А что, собственно, нужно было ответить?
Прошуршали легкие, невесомые шаги. Две ладони легли мне на плечи, помедлили, взъерошили волосы на затылке, как делал это мгновеньем раньше бродяга-ветер (или тогда тоже был не он?..); мягкая, полная грудь прижалась к моей спине, не торопясь отпрянуть.
Всегда любил полногрудых.
Как папа.
— Я не ожидал, что ты придешь.
А что я должен был сказать ей? «Я не ожидал, что ты осмелишься прийти»?! «Посмеешь явиться в мой дом накануне отплытия, накануне прощания, встать между мной и моей женой, между мной и колыбелью, между прошлым и будущим, на хрупкой и почти несуществующей границе настоящего»?!
Или вместо всего этого, даже в невысказанности своей, даже в мыслях опасного куда больше, чем острие кинжала у затылочной ямки, надо было просто сказать главное — то, чего она еще не знает и чему не поверит:
«Я вернусь»?
Все-таки в любовницах, подобных ей, есть множество достоинств.
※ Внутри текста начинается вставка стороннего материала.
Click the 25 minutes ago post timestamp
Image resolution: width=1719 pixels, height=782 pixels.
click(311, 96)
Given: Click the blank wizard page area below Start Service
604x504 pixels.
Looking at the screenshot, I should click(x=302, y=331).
Не проснется жена, не заплачет младенец, требуя своей доли внимания в самый ответственный момент; не войдет дура-служанка, и даже дождь начнется только тогда, когда вам обоим захочется послушать лепет капели у подоконника.
Один недостаток: она приходит, когда захочет, и уходит, когда захочет.
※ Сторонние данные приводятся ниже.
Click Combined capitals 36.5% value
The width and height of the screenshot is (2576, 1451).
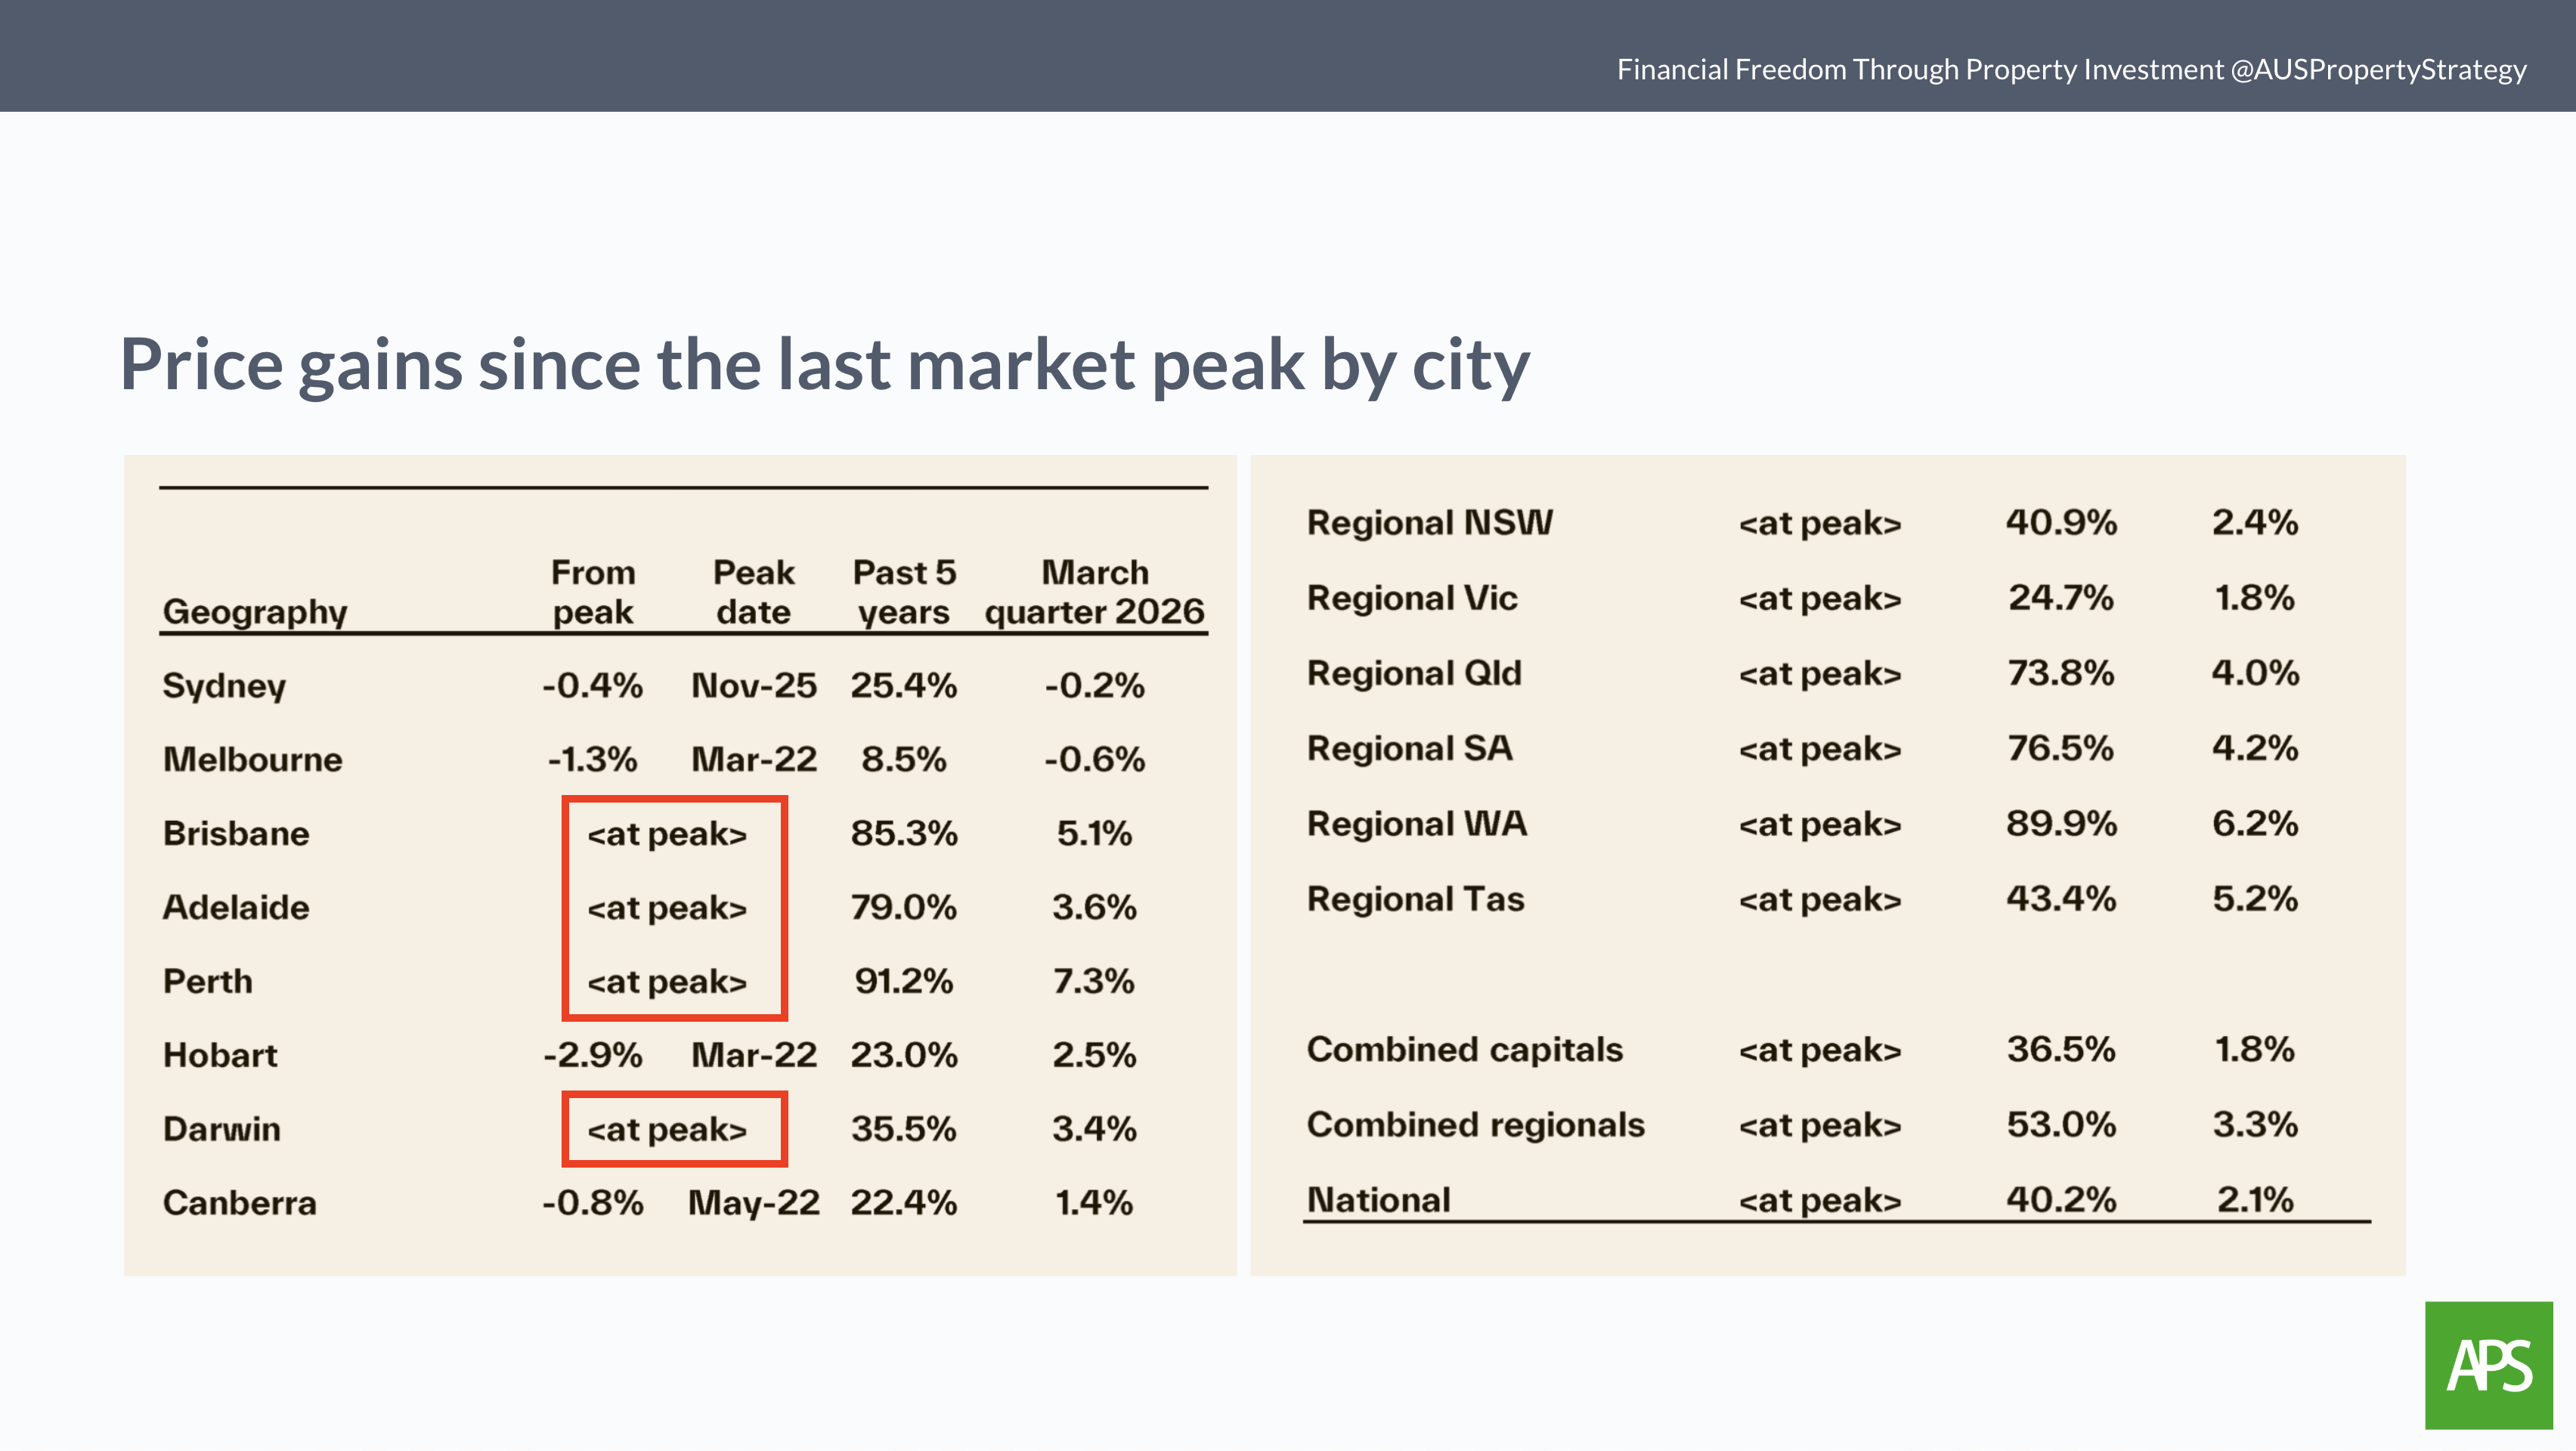[2060, 1050]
Но ведь это пустяки, не правда ли?
— Ты самый лучший, милый… самый лучший…
— Ничего подобного, — сперва я раздумывал: потянуться за вином, рискуя обидеть, или откинуться назад, утонув затылком в мягком тепле? Ладно, вино обождет. — Диомед из Аргоса лучше меня на копьях; славный малыш Лигерон — на мечах… и вообще. Аякс-Большой выше на целый локоть; Аякс-Малый быстрее бегает. Калхант умеет прорицать, Махаон-триккиец умеет лечить, старик Нестор умеет прикидываться мудрецом; я не умею ни того, ни другого, ни третьего. Патрокл красавчик, а я не красавчик. У меня нос сломан. Мой папа умный, а я нет. Хочешь, я познакомлю тебя с папой?
Вообще-то отца сейчас на Итаке нет. Наверное, именно поэтому она — здесь. Смогла, отыскала…
— Ты дурачок…
Ну вот, теперь куда больше похоже на правду.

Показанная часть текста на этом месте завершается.